Inhibition of lipid A- and lipopolysaccharide-induced cytokine secretion, B cell mitogenesis, and lethal shock by lipid A-specific murine monoclonal antibodies.

Three murine hybridomas secreting IgM monoclonal antibodies (MAbs) to lipid A (LA) of Salmonella minnesota R595 were generated. These MAbs serologically cross-reacted with LA and lipopolysaccharide (LPS) of unrelated gram-negative bacterial species. All three MAbs significantly suppressed the ability of LA and LPS from various gram-negative bacteria to induce tumor necrosis factor (TNF)-alpha (36%-67%) and interleukin-1 (30%-98%) in murine peritoneal macrophages and to stimulate B lymphocytes (37%-78%).

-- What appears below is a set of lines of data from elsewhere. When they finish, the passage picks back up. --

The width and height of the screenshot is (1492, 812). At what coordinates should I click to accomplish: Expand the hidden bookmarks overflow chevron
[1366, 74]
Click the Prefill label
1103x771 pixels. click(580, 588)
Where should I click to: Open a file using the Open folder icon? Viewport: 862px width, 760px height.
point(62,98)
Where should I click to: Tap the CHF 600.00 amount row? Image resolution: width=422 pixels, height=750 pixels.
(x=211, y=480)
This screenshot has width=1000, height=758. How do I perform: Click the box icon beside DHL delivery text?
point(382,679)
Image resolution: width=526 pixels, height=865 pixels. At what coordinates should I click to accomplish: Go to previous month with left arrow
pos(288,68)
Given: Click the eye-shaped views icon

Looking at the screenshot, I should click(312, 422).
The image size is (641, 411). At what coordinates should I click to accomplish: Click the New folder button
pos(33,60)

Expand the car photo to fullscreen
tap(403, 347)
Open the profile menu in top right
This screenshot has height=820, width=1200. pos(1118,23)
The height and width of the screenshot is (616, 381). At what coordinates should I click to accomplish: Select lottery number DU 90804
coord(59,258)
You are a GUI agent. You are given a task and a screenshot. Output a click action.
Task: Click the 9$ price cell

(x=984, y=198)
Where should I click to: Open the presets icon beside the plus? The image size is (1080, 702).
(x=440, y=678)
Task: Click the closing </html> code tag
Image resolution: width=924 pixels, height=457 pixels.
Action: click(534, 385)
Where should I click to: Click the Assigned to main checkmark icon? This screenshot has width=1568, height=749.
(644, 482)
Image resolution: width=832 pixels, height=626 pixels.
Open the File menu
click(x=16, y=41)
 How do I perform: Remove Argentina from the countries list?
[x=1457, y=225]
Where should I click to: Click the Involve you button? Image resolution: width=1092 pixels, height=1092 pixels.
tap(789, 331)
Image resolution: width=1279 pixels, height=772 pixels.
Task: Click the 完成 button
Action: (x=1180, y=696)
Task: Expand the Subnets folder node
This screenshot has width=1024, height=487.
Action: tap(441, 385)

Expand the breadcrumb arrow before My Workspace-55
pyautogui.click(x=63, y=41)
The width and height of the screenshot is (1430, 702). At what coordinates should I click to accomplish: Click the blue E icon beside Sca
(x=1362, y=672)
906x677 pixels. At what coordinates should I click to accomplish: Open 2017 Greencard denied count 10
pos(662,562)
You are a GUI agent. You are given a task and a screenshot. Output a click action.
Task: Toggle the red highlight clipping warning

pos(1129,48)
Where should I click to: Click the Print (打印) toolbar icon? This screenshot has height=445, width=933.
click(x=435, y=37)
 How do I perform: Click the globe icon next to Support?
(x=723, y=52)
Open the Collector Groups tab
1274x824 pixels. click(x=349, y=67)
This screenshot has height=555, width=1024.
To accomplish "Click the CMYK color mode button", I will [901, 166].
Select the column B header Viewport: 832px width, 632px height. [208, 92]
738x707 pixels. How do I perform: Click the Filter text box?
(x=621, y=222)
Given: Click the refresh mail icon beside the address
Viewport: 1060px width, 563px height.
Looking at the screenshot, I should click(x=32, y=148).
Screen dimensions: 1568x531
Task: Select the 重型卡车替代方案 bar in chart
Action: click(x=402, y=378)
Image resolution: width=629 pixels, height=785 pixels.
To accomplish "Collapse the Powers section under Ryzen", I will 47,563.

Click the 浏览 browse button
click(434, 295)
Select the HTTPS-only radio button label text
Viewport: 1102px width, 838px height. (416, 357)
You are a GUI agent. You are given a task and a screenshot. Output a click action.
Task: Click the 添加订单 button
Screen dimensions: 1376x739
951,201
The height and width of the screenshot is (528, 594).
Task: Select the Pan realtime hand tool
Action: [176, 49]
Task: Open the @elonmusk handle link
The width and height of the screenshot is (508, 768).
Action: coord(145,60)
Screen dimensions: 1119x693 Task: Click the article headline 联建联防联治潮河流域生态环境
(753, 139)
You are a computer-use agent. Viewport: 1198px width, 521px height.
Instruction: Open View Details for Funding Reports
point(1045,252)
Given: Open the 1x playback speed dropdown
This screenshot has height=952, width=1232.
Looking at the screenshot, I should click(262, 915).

Lipid A-induced TNF alpha production was also suppressed in mice (86%-88%). All three antibodies protected adrenalectomized mice against lethal shock induced by LA of S. minnesota R595. Optimal protection was achieved with one of the antibodies (MLA-1), if it was administered 2 h before injection of lipid A, and full protection persisted < or = 24 h. Moreover, MLA-1 was able to protect adrenalized or D(+)-galactosamine-sensitized mice against lethal shock induced by LPS derived from various gram-negative bacteria. This cross-protection could be predicted on the basis of serologic cross-reactivity and cross-neutralization by MLA-1 of the bioactivity of the heterologous LA or LPS in vitro.